AGIBOT deploys on factory line

- AGIBOT and Longcheer Technology said on April 15 that multiple Genie G2 humanoid robots are now working on a live tablet production line at Longcheer’s factory in Nanchang, China. - AGIBOT said the robots ran an eight-hour live production test on April 14 with 2,283 tasks completed at 100% success, handling about 310 tablets an hour. - The companies say deployments could reach 100 robots by the third quarter of 2026, moving humanoids from demos toward repeatable factory work. (agibot.com) (163.com)
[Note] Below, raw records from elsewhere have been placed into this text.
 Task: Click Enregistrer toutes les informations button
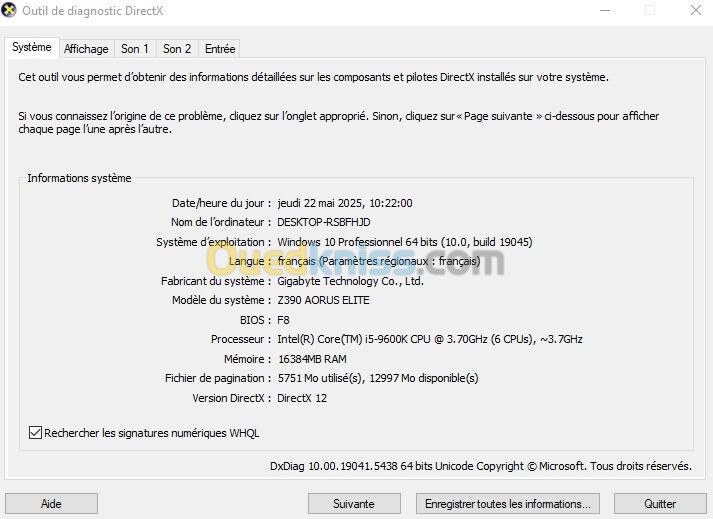click(507, 504)
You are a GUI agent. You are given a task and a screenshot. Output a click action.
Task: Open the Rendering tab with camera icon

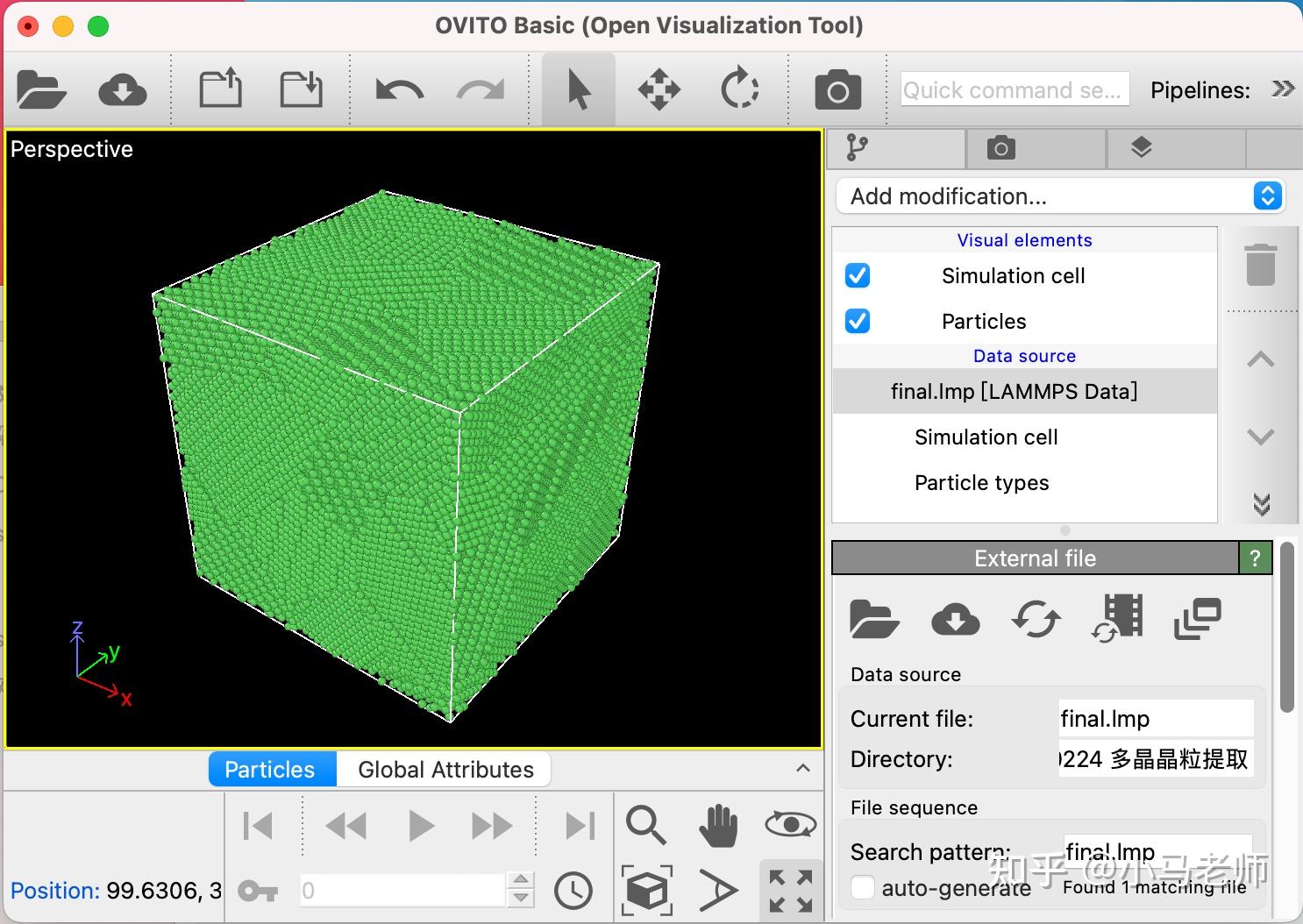[1000, 149]
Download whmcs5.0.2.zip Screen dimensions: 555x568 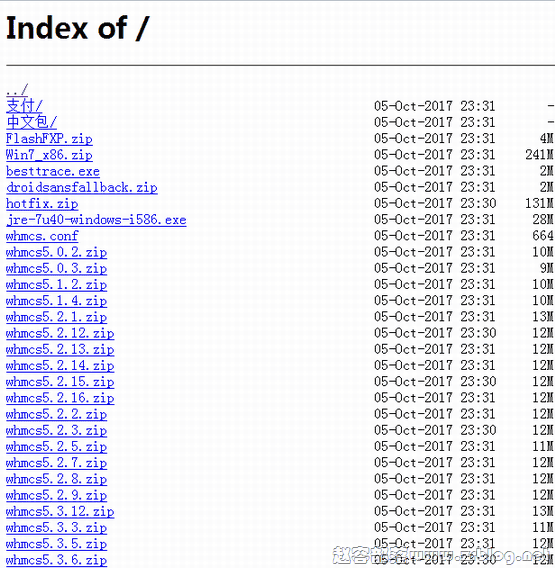click(57, 252)

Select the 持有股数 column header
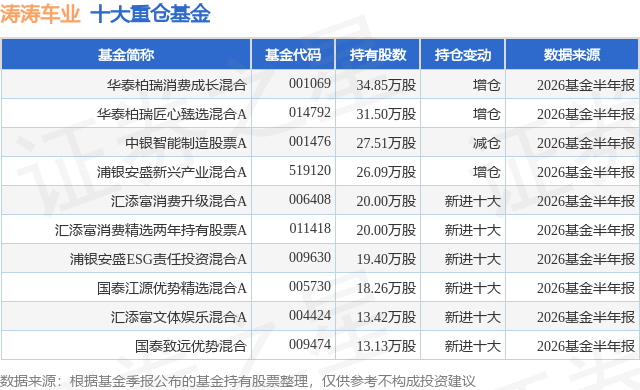pyautogui.click(x=378, y=55)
AGIBOT and Longcheer Technology said multiple Genie G2 humanoid robots are now working on a live tablet production line at Longcheer’s factory in Nanchang, China. (agibot.com) (tmcnet.com) The companies said the robots are operating at a multimedia integrated testing station, where finished tablets are loaded into fixtures, tested, and sorted by result on an active manufacturing line. (tmcnet.com) (dev.to) AGIBOT said it ran an eight-hour live production demonstration on April 14, 2026, and completed 2,283 tasks with zero errors and a reported 100% success rate. (163.com) (msn.cn) In plain terms, this job is less about walking around a warehouse and more about repeating a small, precise motion thousands of times without drifting out of position. The robot has to pick up a tablet, place it accurately into a test jig, and move it back out after inspection. (dev.to) (163.com) AGIBOT said each cycle takes 18 to 20 seconds and the system can process about 310 products an hour. It also said the robots exchange data with the factory’s manufacturing execution system and test equipment in real time. (163.com) The company framed the deployment as a factory-scale manufacturing use case, not a lab pilot. AGIBOT executive Yao Maoqing said multiple G2 units are already running stably on the line. (163.com) (tmcnet.com) AGIBOT also said the setup can switch between tablet models without custom tooling, with line calibration in as little as 15 minutes and retraining for changeovers in under four hours. The company said equipment reuse can reach 95%. (163.com) For factory operators, that pitch is about flexibility: a humanoid-shaped machine that can take over a human workstation without rebuilding the whole line around a fixed industrial arm. AGIBOT said the same deployment model could be copied into automotive, semiconductor, and energy plants. (tmcnet.com) (163.com) The company said deployments are scheduled to expand to 100 robots by the third quarter of 2026. If that happens, the Nanchang tablet line will look less like a one-off demo and more like a test of whether humanoids can hold a real factory job. (163.com)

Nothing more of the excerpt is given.